1. the aircraft of a variable layout between rotor and fixed-wing, it is characterised in that comprise fuselage, both sides wing, two wing axis, drive module and transmission module;

Described wing is the laterally zygomorphic symmetrical airfoil that trailing edge is provided with primary control surface, and wing arranges thrust device, and the thrust line of thrust device is positioned at the plane of symmetry of wing;

Described both sides wing is connected with described fuselage respectively through a wing axis;

Described wing axis one end is fixedly linked with wing or fuselage, and the other end is connected with driving module by transmission module;

Described driving module gives described transmission module for outputting torsion;

Described transmission module is for rotating according to the dynamic wing axis of the torque band being subject to so that relatively rotates between wing and fuselage, and then makes aircraft change layout between rotor and fixed-wing.

2. the aircraft of variable layout between rotor and fixed-wing according to claim 1, it is characterised in that described driving module comprises a steering wheel, described transmission module comprises first to third hand tap gear;

Described steering wheel is fixedly installed in fuselage, and its output shaft and described first bevel gear are fixedly linked;

Described second bevel gear, respectively and two wing axis of third hand tap gear one end be fixedly linked;

The other end of described two wing axis is fixedly linked with the wing of its correspondence respectively;

Described first bevel gear engages with the second bevel gear, third hand tap gear simultaneously.

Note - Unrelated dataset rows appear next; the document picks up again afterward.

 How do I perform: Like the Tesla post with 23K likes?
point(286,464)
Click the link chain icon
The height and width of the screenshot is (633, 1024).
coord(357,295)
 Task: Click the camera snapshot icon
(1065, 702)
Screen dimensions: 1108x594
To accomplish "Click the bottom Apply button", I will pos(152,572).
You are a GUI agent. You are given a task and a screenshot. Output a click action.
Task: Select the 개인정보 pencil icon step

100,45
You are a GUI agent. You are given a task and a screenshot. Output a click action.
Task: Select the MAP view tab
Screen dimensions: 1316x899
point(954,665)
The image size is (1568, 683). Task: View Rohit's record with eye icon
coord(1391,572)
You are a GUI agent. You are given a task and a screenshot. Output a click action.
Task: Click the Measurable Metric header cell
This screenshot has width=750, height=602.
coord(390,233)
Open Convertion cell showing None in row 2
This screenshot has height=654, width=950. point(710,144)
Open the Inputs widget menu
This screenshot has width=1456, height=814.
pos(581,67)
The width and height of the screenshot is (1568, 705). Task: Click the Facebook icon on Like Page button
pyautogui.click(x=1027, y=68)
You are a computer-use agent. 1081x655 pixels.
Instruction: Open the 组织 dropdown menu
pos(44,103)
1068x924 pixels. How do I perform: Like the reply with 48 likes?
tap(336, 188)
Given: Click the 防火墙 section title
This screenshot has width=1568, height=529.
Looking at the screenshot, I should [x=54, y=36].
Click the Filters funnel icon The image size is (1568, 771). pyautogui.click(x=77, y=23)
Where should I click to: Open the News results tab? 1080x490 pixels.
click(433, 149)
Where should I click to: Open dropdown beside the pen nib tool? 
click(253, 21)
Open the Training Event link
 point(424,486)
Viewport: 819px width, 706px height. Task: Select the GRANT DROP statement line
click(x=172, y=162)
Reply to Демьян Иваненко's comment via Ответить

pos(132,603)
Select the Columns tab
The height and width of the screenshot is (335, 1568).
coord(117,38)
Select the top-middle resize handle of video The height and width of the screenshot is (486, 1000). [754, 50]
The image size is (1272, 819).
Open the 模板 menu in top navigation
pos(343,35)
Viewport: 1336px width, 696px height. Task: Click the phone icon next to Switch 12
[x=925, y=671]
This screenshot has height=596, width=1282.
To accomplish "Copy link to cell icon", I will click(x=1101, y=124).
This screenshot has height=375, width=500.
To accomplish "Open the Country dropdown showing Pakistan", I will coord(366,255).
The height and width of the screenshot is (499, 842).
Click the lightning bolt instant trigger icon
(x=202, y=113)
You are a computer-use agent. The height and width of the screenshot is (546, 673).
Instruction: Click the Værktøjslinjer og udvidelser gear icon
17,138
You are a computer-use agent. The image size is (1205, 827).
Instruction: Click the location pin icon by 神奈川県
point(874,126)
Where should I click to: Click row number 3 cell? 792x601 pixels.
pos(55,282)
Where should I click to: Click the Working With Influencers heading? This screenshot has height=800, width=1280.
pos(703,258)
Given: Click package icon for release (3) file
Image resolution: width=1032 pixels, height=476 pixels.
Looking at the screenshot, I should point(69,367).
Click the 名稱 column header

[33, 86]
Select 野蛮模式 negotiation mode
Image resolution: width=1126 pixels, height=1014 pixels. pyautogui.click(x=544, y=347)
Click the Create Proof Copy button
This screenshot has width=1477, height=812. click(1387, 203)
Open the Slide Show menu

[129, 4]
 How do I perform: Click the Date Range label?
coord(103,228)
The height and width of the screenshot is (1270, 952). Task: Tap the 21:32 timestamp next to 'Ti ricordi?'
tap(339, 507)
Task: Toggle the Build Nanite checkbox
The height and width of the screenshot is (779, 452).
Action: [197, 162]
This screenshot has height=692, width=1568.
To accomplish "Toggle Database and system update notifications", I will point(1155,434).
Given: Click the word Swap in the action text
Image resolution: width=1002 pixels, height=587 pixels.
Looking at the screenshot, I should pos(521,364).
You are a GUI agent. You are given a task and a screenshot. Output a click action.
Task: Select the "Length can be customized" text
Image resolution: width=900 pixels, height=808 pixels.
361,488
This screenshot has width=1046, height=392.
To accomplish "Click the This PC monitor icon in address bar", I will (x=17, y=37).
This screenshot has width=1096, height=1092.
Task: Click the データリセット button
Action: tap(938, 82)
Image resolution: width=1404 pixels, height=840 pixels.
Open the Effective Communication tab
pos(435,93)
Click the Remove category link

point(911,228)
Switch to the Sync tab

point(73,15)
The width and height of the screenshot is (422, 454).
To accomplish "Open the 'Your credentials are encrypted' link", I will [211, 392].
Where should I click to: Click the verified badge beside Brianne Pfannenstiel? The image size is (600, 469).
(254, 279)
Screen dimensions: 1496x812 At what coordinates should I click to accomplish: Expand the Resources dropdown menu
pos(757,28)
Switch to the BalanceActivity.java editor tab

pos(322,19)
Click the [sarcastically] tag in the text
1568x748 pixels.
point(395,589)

3. the aircraft of variable layout between rotor and fixed-wing according to claim 1, it is characterised in that described driving module comprises two steering wheels, and described transmission module comprises two shaft couplings;

Said two steering wheel is separately positioned in two wings;

Said two wing axis one end and fuselage are fixedly linked, and the other end is connected each through the outfan of the steering wheel in a corresponding wing of shaft coupling.

4. the aircraft of variable layout between rotor and fixed-wing according to claim 1, it is characterised in that described thrust device comprises propeller and electromotor.

5. the aircraft of variable layout between rotor and fixed-wing according to claim 1, it is characterized in that, described thrust device adopts any one in piston type ducted fan electromotor, jet engine, turbofan, blade tip jet engine.

6. the aircraft of variable layout between rotor and fixed-wing according to claim 2, it is characterised in that described fuselage is provided with some bearings rotated for wing axis.

7. the aircraft of variable layout between rotor and fixed-wing according to claim 3, it is characterised in that be equipped with some bearings rotated for wing axis in said two wing.

8. the aircraft of variable layout between rotor and fixed-wing according to claim 2, it is characterised in that described wing is solid construction, and its wing root place has groove;

The one end of the wing axis that described wing is corresponding is stretched into groove and is connected in groove;

Described wing is additionally provided with the cover plate for covering groove.

9. the aircraft of variable layout between rotor and fixed-wing according to claim 2, it is characterised in that described wing is thin-shell type structure, is provided with rib, root is provided with the fixing seat of the wing axis for fixing wing axis inside wing shell;

The wing axis that described wing is corresponding fixes seat, airfoil root and rib through wing axis, is fixed with wing by the fixing seat of wing axis.